━━ DATA TO EXAMINE

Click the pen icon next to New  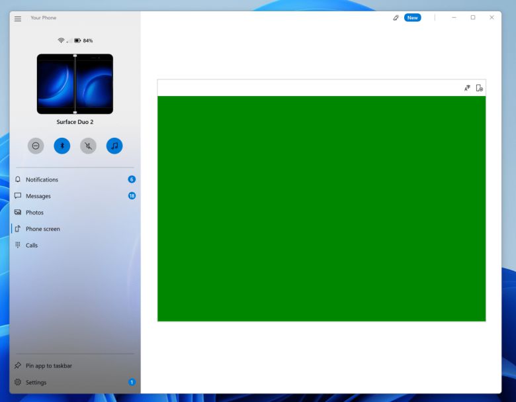396,18
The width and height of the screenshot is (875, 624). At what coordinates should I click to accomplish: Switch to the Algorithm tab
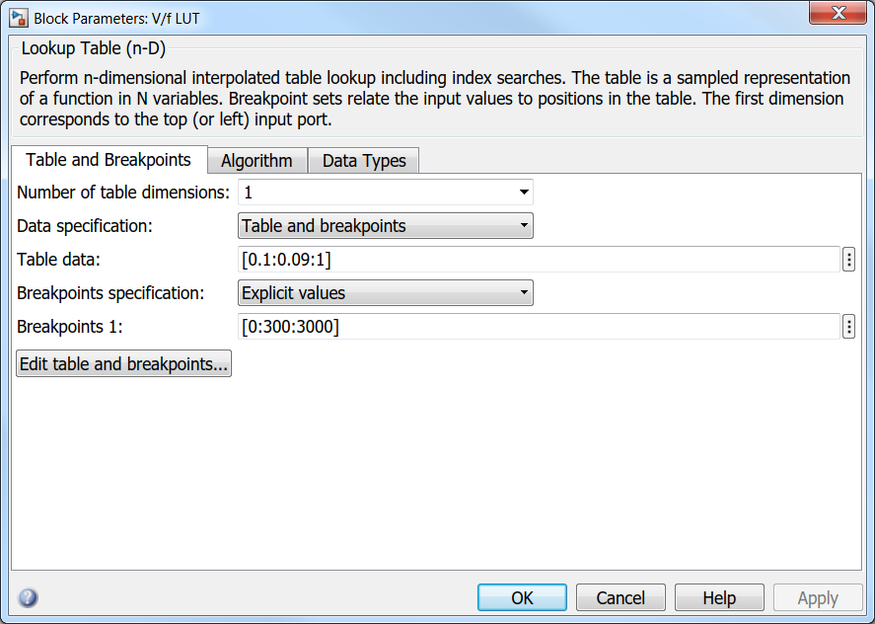(x=256, y=161)
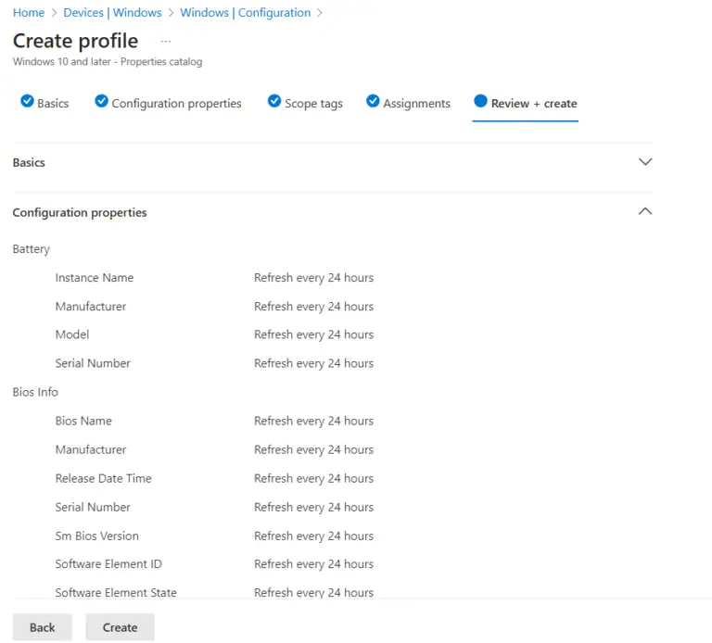Go to Home breadcrumb link
712x643 pixels.
(29, 13)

━━━━

Your reply should consist solely of the lines from the one containing "The width and" through the last line of the material, reproduced exactly and without pictures.

The width and height of the screenshot is (875, 624). At what coordinates should I click to accomplish: Switch to the Algorithm tab
(x=256, y=161)
Go to Home breadcrumb link
712x643 pixels.
(29, 13)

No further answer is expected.